YOUR INSTRUCTIONS: An acceptable answer repeats exactly the line containing "Image resolution: width=1516" and all lines that follow it in the listing below, and it includes no pictures.

SUPPLIED MATERIAL:
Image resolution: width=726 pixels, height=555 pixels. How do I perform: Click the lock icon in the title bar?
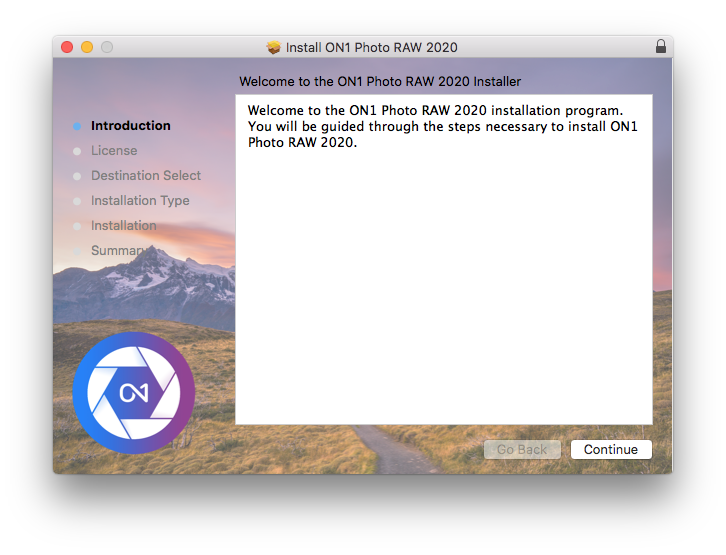[660, 47]
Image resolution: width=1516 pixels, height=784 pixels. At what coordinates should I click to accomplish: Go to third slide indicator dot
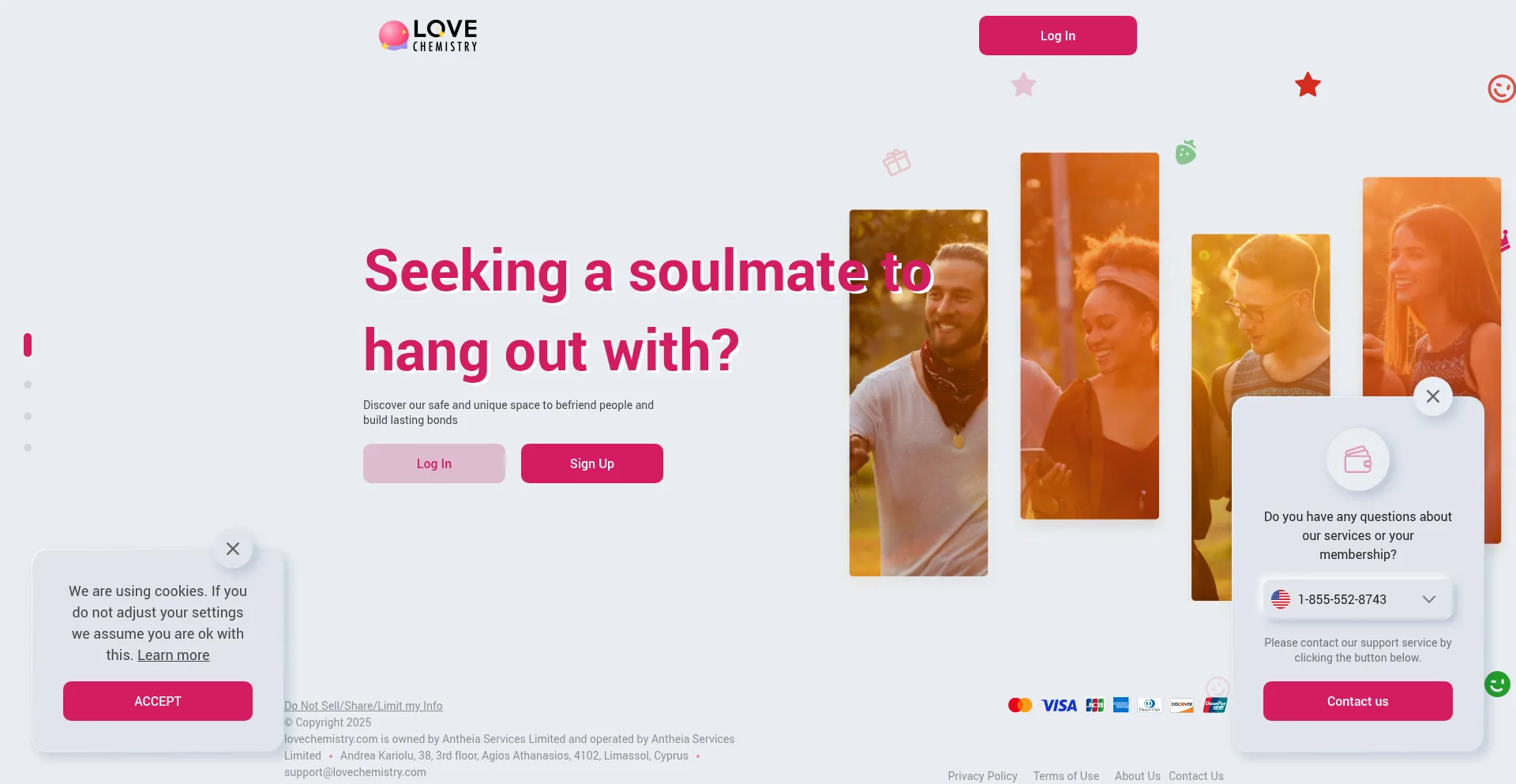click(28, 416)
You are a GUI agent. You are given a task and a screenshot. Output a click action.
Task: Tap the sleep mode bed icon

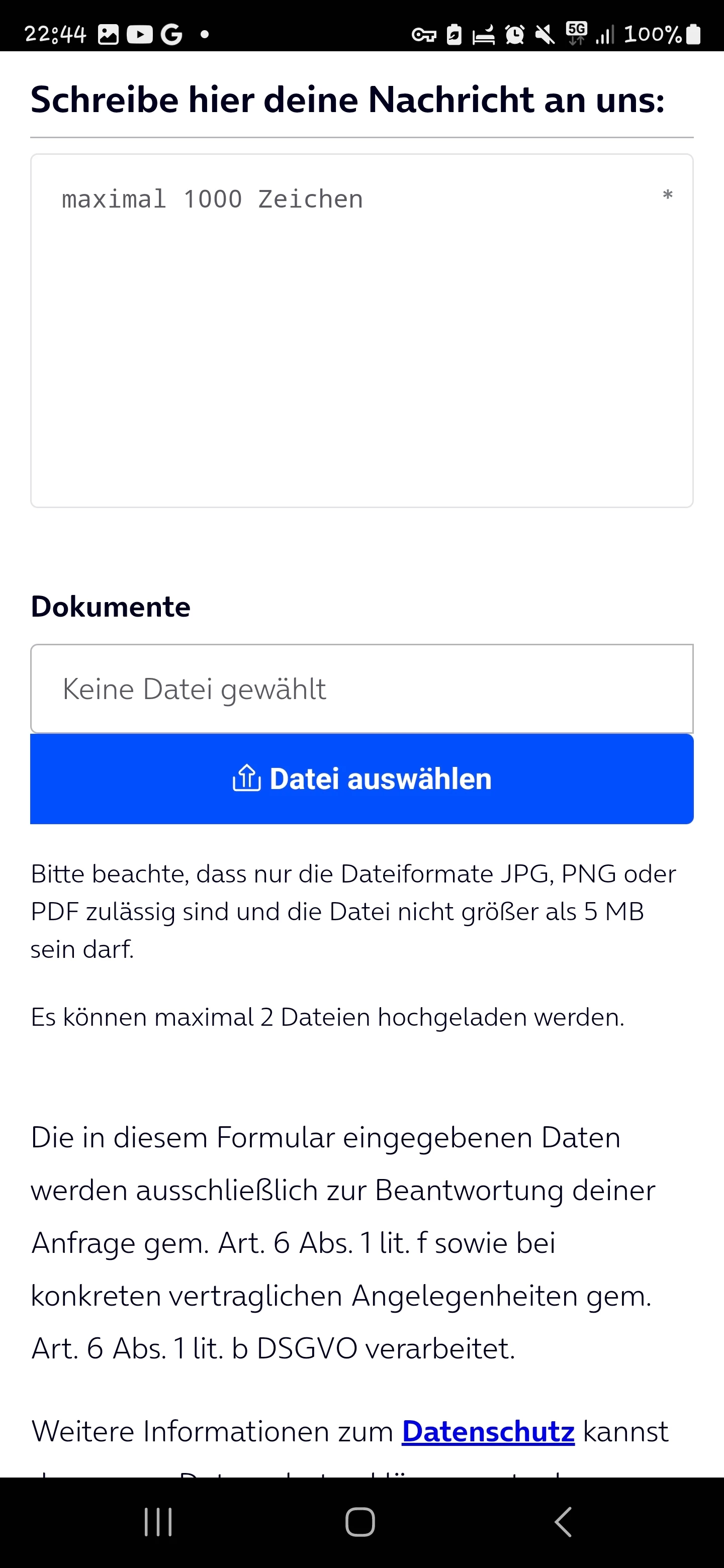coord(484,35)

THE COMPLETED TASK:
Image resolution: width=1516 pixels, height=784 pixels. At what coordinates should I click to accomplish: Go to third slide indicator dot
click(28, 416)
You are a GUI agent. You are given a task and a screenshot. Output a click action.
Task: Tap the sleep mode bed icon

coord(484,35)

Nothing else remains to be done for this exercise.